Bunlar da oyuncularımızın gerçek düğünlerinden 🙂
Evin ikinci oğlu hepimizin gamzeleriyle anımsadığı Lee Sang Yoon. Annesinin yardımcısı rolünü oynayan Nam Sang Mi ile sevgili oluyorlar. Bu diziden sonra da çift 2 yıl çıkmış, ben de yeni öğrendim. Sonra ayrılmışlar ve kız iki yıl sonra bir iş adamı ile evlenmiş. Bizim Lee Sang Yoon hala sap biliyorsunuz, en son UEE’den de ayrıldıydı.
Hanım kızımızın gerçek düğününden bir fotoğraf.
Lee Sang Yoon dizide dalıcı, gelen misafirlere dalmayı öğretiyor. Jeju adasının bu yönünün öne çıkarılmasında da yararlı olmuş bu meslek seçimi. Zaten gezilip görülecek yerler, yemek, dalıcılık, Jeju tarihi filan hemen hemen pek çok ayrıntıyı öğrenebilirsiniz bu diziyle ilgili. Biz her aşamada gidecektik de gidemedik, bir dahaya inşallah filan diye diye izledik.
Evin küçük kızı Cho Rong’u Eski See Ya üyesi Nam Gyu Ri oynuyor. Tipik en küçük kız. Sevgilisi de pek şekerdi dizide. 4 Mayıs’ta başlayacak Different Dreams adlı dönem dizisinde Miki rolünü oynayacakmış. Lee Yo Won ile Yoo Ji Tae’nin başrollerini paylaşacağı diziyi büyük bir heyecanla bekliyorum. Çift iyi oyuncu çünkü, ayrıca dönem dizileri de hoşuma gidiyor.
Bu kadar adam yetmiyormuş gibi evde iki bekar amca da yaşamakta. Ortanca amca huysuz, çok titiz bir müdür, en küçükleri de dedikoducu, patavatsız, huysuz, pis, sinir illeti, dizide en çok ona sinir oldum, haa bir de Sang Woo’nun annesi rolünü oynayan ajumma vardı, o da çok sinirdi.
İkisi de sonunda kendilerine uygun birer parter buldular, ama ortanca amcanın ilişkisine daha çok değinildi ve gerçekten de çok eğlenceliydi.

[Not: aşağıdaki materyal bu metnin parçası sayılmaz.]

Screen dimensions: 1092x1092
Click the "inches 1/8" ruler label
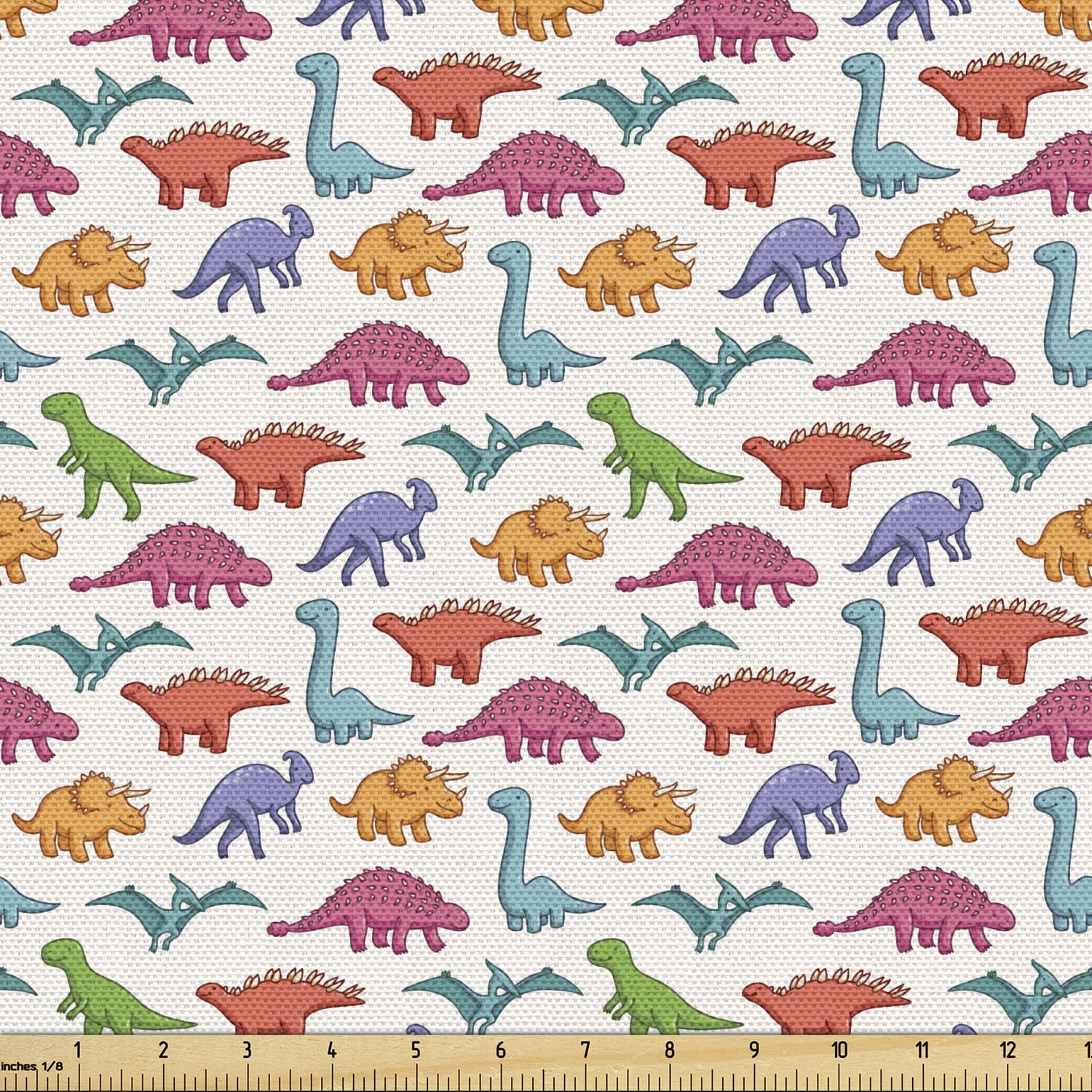pos(32,1067)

Tabii pek çok yan karakter de vardı. Lokanta sahibi çift, dalıcı arkadaş, küçük kızın arkadaşı, Sang Woo’nun ailesi şu bu. Her bölümün sonunda mutlaka biri düştü, bölümün bittiğini buradan anladık :
Herkes eve geldiğinde haraboci ve haimoniyi selamladı ilk, giderken de ilk onlara hoşçakal dediler.
63 Bölüm boyunca bir çk sofra izledik.
Dizide problem , kavga gürültü eksik olmadı, tabii bu kadar çok insan olunca normal. Ama aşk, sevgi, saygı da eksik değildi doğrusu. Çok güzel kareler de vardı doğa açısından.

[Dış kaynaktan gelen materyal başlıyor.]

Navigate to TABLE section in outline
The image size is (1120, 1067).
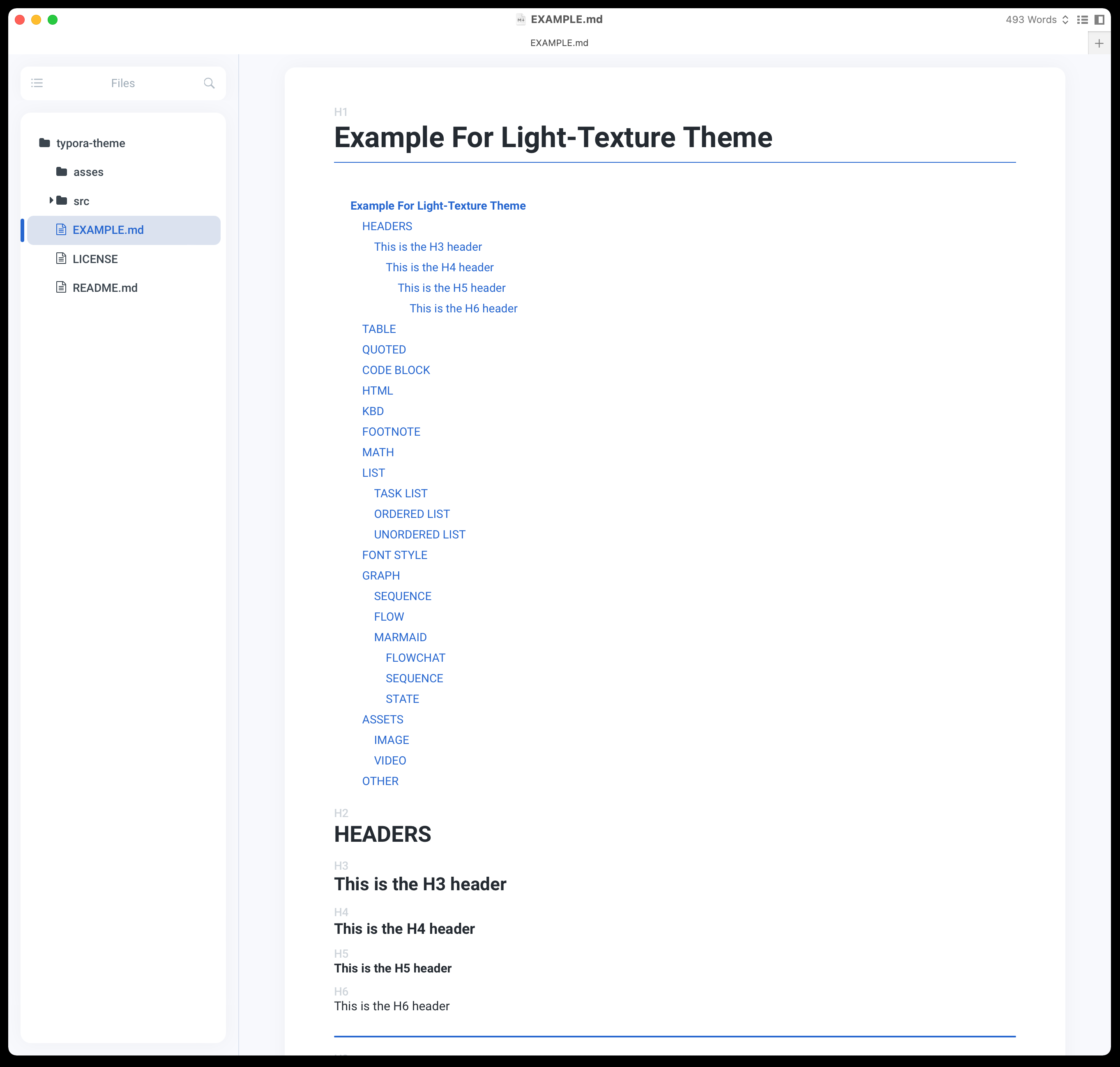click(x=378, y=328)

Zamanınız varsa kesinlikle izlemelisiniz, çok hayattan, çok duyarlı bir dizi Life is beautiful. 63 bölüm olması sizi korkutmasın, iki bölüm iki bölüm izlersiniz ne olacak. Abuk subuk konulu dizilerden iyidir.

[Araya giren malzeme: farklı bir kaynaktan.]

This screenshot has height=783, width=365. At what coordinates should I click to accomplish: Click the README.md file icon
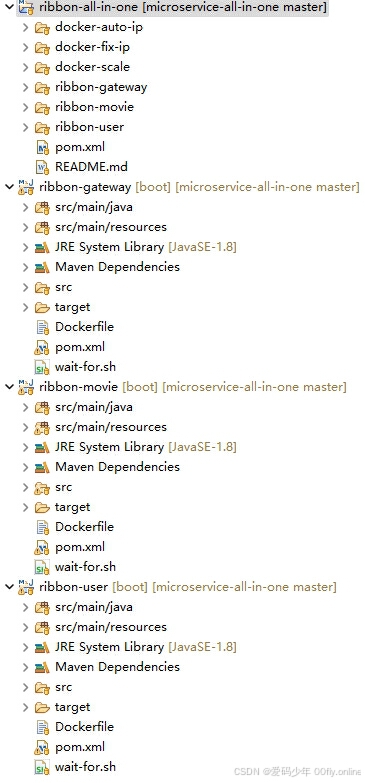pos(42,167)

İşte dizi müziğinden örnekler.
Buna da bakalım.
Beklenileceği gibi Kyung Soo ve Tae Sub için özel videolar yapmışlar 🙂 İşte şurada.
ve de şurada
Not. Biz diziyi İngilizce altyazılı izledik, dizi bitince yorumları okumak için Türkçe altyazılı sitelerden birine baktım, tercümede bir aksamalar olmuş, yarısında İng altyazılı verilmiş, sonra kalanı yine Türkçe’ye çevrilmiş filan, izlemeden önce bir kontrol edip, tamamını Türkçe altyazılı çevirmiş bir siteden izlemekte yarar var.